Alertée, la gendarmerie met la main sur tous les présumés coupables sauf le chef de la bande qui est Monsieur Akla David et une quarantaine de jeunes qui ont mis la maison de ce dernier sens dessus-dessous.

Après l’arrestation des jeunes qui faisaient justice en l’absence de l’Etat, la localité se soulève. Tard dans la nuit, la gendarmerie comprend qu’une histoire de vol d’enfant peut déboucher sur une révolte populaire. Elle libère les quarante jeunes.

Mr Akla David est signalé à Kara et certains de ses proches se réfugient à Kabou, Guérin-Kouka et Bassar-ville. Les autorités promettent de donner une suite à cette affaire.

Monsieur Akla David  libre et jamais inquiété mais ceux qui l’accusent toujours en prison…

Le 25 mars 2020, à la surprise des habitants de Bangéli qui attendaient de la justice les résultats de l’enquête, plutôt douze jeunes de la localité reçoivent une convocation du juge d’instruction du tribunal de Bassar suite à une plainte déposée par Monsieur Akla David.
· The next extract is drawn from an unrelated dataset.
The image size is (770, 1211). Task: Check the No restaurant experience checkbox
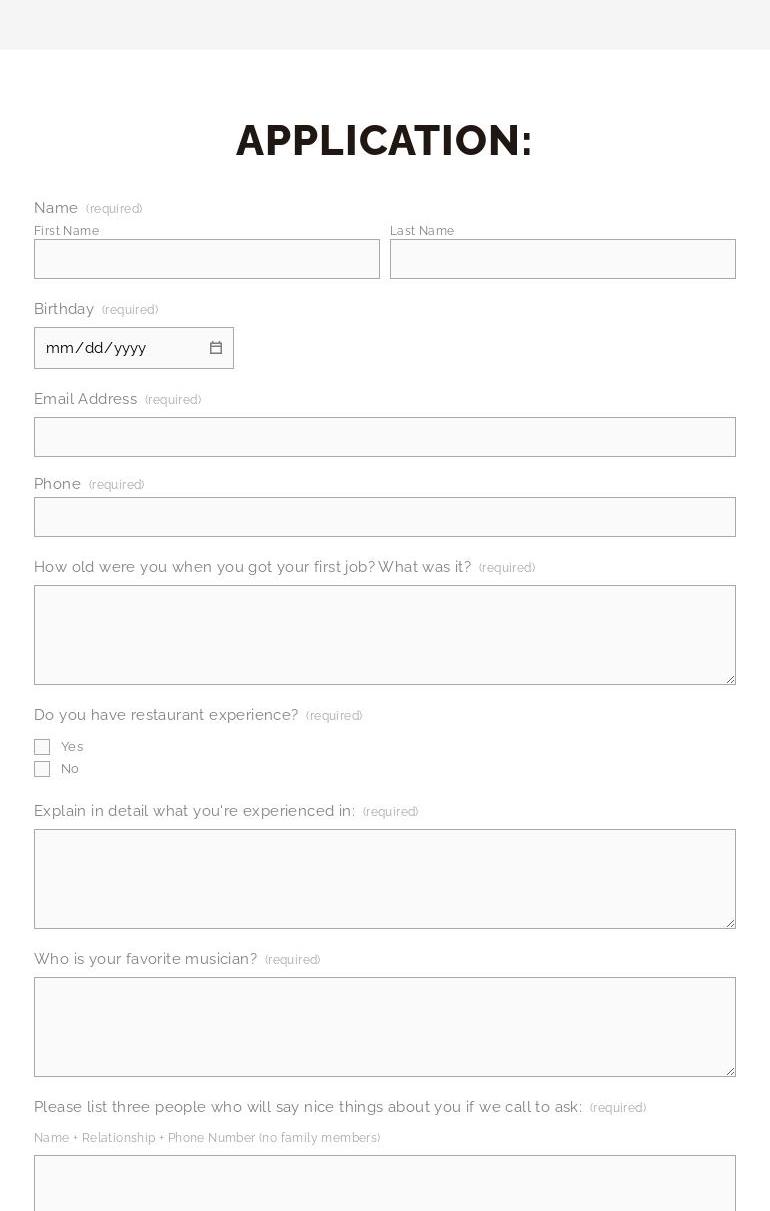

Après des heures d’audition, interdiction leur a été  signifiée de ne pas quitter le canton sans l’autorisation du tribunal.
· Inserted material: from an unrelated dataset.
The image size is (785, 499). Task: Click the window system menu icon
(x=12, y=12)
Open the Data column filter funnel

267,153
C’est dans cette ambiance que, le jeudi 26 juin 2020, ils ont été de nouveau convoqué à comparaître devant le juge Kazoulé. Séance tenante, ce dernier décide de mettre sept d’entre eux en prison.

Les connections dangereuses avec l’autorité locale et les tentacules d’un étranger fut-il chef de la communauté (Dajè) jusqu’à Bassar ont eu raison des jeunes de Bangéli. Dans quel pays de ce monde, un étranger criminel peut avoir aussi grande autorité si ce n’est pas au Togo de Faure Gnassingbé ?

L’ascension incompréhensible de Monsieur Akla David !

Gris gris retrouvés chez Monsieur Akla David

Selon les habitants, Mr Akla David est arrivé à Bangeli il y’a quelques années dans l’indifférence totale et sans moyens. Très rapidement, il devient le «chouchou» des cadres du parti UNIR et des autorités locales. Il est nommé chef de sa communauté et fait venir ses proches dans toute la région. Il tisse sa toile et se convertit dans le trafic de l’alcool frelaté, le Sodabi et le trafic de faux médicaments. Résultat de ce banditisme au cœur de Bangéli : Problème de santé et alcoolisme des jeunes.

En l’espace de quelques temps, monsieur Akla David devient le patron dans le transport avec un parking de bus, de gros véhicules et dispose de plusieurs biens immobiliers. Pis, Mr Akla David devient l’homme incontournable au point de se voir attribuer l’organisation de la fête très sacrée des Bassar/ Konkomba D’pontre (Fête traditionnelle du Grand Bassar).

Que retenir ?

L’Etat au Togo est faible. Les cantons, villages et hameaux sont des lieux de non droit. En soixante ans d’indépendance, les Gnassingbé ont mis le Togo en coupe réglée où étrangers et autorités administratives locales  répandent corruption et banditisme d’Etat. Personne n’est dupe à Bangéli. Le plus petit de la ville sait que, le chef canton est corrompu. Si laisser de jeunes innocents croupir en prison pour faire plaisir à un étranger lui-même criminel et libre de ses mouvements, il y a alors péril. Une affaire jamais réglée dans le droit, la justice et l’équité couve toujours. Il  y a urgence de demander des comptes au juge, au criminel Akla David, au préfet aux chefs cantons corrompus et aux «cadres» Unir du Grand Bassar.